Cast your mind back about 10 years ago – ah those halcyon days, a time before COVID-19, a time before the word ‘Brexit’ had even been invented. A time when the mention of Donald Trump as the President of the USA would have been met by laughter. In the midst of all this paradise, something was changing throughout the Internet, especially in the e-commerce sector – the rise of customer reviews.
Today, customer reviews are a mainstay of the buying process, and have never been more powerful in either persuading or dissuading a customer from purchasing a product, or using a company’s services. Today’s modern shopper checks out the restaurant they are visiting on Tripadvisor, scans expert reviews on the new TV they’re eyeing up, and checks out Capterra before buying software. According to Fan & Fuel (2016), 94% of online customers read reviews before making any purchasing decisions.
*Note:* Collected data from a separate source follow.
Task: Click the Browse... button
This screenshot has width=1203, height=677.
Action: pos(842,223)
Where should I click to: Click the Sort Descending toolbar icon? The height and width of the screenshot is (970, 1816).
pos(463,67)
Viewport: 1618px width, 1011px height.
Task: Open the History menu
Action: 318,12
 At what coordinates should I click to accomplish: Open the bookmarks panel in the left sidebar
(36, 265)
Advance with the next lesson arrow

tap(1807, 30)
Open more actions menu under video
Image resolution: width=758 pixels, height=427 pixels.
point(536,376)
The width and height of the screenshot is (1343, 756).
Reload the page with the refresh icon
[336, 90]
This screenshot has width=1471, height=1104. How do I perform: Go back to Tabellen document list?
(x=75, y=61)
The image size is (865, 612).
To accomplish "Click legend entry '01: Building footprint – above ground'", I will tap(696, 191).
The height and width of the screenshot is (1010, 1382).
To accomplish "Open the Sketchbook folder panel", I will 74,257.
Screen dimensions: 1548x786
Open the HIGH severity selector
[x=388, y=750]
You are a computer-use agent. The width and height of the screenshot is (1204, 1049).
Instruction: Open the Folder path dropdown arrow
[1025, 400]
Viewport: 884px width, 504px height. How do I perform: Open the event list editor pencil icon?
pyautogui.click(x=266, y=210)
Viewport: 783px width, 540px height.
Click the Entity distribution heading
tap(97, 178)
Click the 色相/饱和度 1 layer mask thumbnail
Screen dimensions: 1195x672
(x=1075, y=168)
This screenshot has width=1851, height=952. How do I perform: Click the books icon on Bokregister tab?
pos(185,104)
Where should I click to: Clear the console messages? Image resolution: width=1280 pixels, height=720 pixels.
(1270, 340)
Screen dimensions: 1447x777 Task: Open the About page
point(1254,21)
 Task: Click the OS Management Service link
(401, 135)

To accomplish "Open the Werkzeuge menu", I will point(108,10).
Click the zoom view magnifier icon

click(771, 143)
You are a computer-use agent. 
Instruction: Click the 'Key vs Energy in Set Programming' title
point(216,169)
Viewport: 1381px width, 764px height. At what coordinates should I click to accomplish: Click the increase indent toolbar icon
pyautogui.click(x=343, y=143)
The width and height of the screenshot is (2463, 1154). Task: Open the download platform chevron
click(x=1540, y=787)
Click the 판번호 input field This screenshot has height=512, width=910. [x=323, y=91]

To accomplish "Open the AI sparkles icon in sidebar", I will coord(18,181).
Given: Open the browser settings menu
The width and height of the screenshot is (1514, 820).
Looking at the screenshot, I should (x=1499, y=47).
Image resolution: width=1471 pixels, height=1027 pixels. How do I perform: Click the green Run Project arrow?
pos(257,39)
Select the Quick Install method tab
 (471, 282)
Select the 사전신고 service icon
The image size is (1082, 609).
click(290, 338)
So, the question you should ask yourself is not ‘Should I have customer reviews displayed on my site?’ but ‘How can I manage my customer reviews to get the most amount of sales?’
Why Are Reviews So Powerful?
In a word – ‘trust’. Speaking from personal experience, if it comes down to buying a product that has multiple good reviews vs one that has none, 99% of the time I’ll buy the reviewed product even if the price is higher. Why? Because I trust the opinion of my fellow consumers, more than the company that is selling it to me. In 2016, Fan & Fuel reported that 92% of consumers hesitated to make a purchase if there were no customer reviews; in fact products with reviews are 270% more likely to be bought than a product without.
Reviews can also make or break a companies reputation. For software providers, the leading place to be reviewed is either G2 or Capterra – these sites allow customers to give honest feedback about a company’s product and rate their experience. The major risk for companies who list their software on these sites is the potential to be reviewed badly, putting reputation and sales on the line.
The Risk With Reviews
Putting power in the hands of your customers may seem like a huge risk. You lose an element of control, and can’t determine what a customer is going to say about a product or your company – or can you?
On a basic level, when allowing customers to leave reviews, you should always retain editorial control – this means any spam reviews can be deleted, and allows you to actively respond to feedback. But it also demands that you focus on the customer experience – no one wants a bad review, meaning review-culture encourages you to deliver an exceptional customer experience every single time.
With that in mind, there are many things to consider – make sure your product descriptions are as accurate as possible and that you clearly state your delivery times and returns policy. Other things to focus on are your levels of customer service, response times to customer questions and what experience your customers will have when they visit your site.
Speaking from first-hand experience, and from data collected from consumers, it certainly appears that both product and company reviews help in reassuring customers when making purchasing decisions. For those of you who don’t currently have product reviews on your site, I’d suggest adding these, or at the very least A/B testing these against your current products to see if you notice an uplift in sales.